Wednesday, November 17, 2010

Apple Butter

The best part of this recipe was that I did not peel the apples.  So, not only was it easy, but that way the nutrients found in the skin are still in the butter.  The pictures make it look fairly light, it is actually a rich reddish color....I'm still learning how to take pictures of food.

APPLE BUTTER:
Ingredients:
6 lbs. tart cooking apples, cored and quartered (18 cups) * I did not peel them
5 cups apple cider or apple juice
1 cup apple cider vinegar
2 cups sugar (depending on taste - you can use more or less)
2 tsp. ground cinnamon
1/2 tsp. ground cloves
1/2 tsp. ground all spice

Preparation:
In kettle or Dutch oven combine apples, cider, and vinegar.  Bring to boil.  Cover, 
simmer for 30 minutes, stirring occasionally. Blended in small batches in blender, 
or use food mill.
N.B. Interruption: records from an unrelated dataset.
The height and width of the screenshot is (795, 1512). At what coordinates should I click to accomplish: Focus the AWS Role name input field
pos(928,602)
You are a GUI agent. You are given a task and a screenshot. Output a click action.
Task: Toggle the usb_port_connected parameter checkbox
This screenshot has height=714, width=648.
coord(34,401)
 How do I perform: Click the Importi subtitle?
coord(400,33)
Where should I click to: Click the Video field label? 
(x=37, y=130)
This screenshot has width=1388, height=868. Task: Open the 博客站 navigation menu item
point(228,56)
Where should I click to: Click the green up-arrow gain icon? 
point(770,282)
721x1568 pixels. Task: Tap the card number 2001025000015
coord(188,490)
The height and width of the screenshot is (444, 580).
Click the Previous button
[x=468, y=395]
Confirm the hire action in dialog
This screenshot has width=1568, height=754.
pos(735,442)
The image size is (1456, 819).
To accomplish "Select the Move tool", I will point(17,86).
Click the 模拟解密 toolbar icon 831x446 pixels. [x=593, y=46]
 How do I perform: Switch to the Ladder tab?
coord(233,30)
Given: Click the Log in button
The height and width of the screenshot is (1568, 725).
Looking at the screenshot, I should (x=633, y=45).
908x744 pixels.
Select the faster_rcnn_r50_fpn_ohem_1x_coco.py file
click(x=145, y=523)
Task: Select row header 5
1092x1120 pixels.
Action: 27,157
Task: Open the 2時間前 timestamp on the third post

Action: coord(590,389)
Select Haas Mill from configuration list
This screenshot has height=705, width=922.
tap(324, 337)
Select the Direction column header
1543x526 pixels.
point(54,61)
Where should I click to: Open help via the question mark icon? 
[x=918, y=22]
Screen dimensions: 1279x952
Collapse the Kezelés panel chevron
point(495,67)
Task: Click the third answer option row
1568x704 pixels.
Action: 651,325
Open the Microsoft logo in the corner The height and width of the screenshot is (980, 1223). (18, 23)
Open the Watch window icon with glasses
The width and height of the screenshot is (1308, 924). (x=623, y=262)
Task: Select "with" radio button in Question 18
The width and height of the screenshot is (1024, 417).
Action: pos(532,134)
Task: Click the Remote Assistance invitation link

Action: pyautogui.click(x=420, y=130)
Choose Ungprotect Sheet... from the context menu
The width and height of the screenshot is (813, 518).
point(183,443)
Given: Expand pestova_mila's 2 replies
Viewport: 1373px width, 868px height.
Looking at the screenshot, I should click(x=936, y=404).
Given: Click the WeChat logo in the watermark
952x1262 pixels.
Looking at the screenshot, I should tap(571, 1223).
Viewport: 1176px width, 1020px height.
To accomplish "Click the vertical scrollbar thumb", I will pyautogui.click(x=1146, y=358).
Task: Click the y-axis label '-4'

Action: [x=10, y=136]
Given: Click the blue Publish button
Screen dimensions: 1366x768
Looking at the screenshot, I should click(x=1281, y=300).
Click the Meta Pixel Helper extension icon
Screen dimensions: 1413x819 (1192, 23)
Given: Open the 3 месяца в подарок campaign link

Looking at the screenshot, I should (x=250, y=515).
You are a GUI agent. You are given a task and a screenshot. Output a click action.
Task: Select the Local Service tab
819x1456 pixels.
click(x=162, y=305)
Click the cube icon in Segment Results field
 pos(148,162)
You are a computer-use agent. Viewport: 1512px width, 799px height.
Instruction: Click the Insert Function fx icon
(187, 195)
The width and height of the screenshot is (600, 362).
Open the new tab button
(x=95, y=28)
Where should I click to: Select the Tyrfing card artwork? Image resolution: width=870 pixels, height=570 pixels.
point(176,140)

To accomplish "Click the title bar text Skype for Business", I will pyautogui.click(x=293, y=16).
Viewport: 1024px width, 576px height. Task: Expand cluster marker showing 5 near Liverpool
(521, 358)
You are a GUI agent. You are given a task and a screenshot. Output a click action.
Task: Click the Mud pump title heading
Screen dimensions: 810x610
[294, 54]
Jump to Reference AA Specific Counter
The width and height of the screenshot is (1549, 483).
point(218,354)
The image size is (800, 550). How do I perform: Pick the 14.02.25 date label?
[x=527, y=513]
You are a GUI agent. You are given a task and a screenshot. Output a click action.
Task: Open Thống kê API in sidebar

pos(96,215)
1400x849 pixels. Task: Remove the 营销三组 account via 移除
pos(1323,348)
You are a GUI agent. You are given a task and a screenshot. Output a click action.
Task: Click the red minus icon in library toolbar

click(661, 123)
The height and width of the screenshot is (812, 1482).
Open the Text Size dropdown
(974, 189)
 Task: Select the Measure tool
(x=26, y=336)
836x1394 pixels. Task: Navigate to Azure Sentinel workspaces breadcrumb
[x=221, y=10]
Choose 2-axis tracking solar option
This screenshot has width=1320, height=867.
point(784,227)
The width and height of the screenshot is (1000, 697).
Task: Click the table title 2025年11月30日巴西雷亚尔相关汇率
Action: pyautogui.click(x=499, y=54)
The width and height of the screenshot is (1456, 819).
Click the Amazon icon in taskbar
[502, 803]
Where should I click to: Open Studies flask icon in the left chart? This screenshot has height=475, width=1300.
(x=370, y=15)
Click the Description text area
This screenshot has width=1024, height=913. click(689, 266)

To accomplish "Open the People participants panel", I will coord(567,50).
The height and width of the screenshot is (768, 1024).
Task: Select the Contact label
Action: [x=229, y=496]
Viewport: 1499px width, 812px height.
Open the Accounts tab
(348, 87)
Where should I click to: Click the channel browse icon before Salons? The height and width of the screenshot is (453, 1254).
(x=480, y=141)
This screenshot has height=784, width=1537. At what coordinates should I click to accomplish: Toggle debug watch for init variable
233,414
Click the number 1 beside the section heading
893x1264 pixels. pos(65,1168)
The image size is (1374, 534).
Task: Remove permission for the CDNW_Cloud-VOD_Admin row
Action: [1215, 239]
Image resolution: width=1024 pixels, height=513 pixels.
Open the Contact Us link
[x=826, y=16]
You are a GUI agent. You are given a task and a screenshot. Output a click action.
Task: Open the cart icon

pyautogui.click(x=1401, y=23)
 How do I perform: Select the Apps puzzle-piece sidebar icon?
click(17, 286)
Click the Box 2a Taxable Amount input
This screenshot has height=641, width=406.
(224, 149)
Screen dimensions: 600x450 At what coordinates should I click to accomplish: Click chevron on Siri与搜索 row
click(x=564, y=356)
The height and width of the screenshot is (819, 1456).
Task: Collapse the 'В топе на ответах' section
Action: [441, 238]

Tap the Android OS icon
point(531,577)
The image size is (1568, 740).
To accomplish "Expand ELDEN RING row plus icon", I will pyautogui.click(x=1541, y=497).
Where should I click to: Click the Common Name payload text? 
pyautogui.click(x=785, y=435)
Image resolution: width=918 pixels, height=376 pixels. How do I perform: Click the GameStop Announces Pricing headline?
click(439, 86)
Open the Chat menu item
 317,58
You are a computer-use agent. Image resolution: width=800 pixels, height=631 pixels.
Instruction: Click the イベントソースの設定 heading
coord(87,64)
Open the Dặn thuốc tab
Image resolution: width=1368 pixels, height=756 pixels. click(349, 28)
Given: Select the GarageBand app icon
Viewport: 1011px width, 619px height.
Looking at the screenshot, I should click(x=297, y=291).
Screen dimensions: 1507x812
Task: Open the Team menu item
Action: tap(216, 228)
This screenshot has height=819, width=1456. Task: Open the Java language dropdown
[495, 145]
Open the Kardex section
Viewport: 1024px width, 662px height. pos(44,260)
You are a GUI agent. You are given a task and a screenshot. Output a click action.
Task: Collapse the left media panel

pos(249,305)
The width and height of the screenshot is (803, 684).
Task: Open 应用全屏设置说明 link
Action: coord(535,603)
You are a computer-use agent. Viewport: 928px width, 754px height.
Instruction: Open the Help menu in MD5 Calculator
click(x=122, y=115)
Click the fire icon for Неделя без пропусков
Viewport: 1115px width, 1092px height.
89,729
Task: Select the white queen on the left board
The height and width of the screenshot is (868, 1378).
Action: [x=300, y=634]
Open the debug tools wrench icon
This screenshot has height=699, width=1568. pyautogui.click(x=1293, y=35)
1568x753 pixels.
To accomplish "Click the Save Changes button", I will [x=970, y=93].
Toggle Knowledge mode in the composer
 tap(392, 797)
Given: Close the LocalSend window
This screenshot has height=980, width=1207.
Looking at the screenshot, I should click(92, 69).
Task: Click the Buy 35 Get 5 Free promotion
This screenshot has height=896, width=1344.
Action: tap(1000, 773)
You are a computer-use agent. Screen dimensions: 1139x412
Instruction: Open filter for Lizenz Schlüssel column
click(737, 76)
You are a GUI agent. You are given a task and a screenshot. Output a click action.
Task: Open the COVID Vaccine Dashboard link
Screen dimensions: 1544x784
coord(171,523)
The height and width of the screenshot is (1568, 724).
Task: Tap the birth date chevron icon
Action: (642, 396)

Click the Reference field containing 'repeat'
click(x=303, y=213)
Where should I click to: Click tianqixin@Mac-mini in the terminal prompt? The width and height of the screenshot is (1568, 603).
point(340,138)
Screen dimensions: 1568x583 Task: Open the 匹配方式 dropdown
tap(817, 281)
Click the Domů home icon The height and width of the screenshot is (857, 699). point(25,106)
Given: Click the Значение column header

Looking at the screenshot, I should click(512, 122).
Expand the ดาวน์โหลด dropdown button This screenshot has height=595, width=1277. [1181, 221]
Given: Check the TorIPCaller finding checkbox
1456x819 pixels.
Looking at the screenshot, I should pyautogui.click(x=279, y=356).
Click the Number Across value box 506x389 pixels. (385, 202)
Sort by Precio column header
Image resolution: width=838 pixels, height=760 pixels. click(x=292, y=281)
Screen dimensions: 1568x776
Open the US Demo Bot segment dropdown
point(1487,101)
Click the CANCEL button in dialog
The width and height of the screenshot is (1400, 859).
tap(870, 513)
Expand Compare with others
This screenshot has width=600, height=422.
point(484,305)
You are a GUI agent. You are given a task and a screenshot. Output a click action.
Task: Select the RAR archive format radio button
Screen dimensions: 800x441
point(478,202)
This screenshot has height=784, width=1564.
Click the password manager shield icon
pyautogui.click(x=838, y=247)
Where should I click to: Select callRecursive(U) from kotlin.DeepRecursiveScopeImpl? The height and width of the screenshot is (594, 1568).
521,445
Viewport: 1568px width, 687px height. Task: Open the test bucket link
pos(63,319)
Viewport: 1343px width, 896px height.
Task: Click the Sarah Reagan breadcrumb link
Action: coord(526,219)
Measure 16 cups of pulp.  Return pulp to kettle or Dutch oven. 
Stir in remaining ingredients.  Bring to boil.  Simmer, uncovered for 1 1/2 to 2 hours 
or till thick, stirring often.

Canning: 
Prepare butter as above.  Spoon hot butter into hot, clean jars. 
Process in boiling water for 10 minutes (start timing when water boils).  

Freezing:
Prepare butter as above.  Cool.  Spoon butter into containers.  Seal, label, and freeze.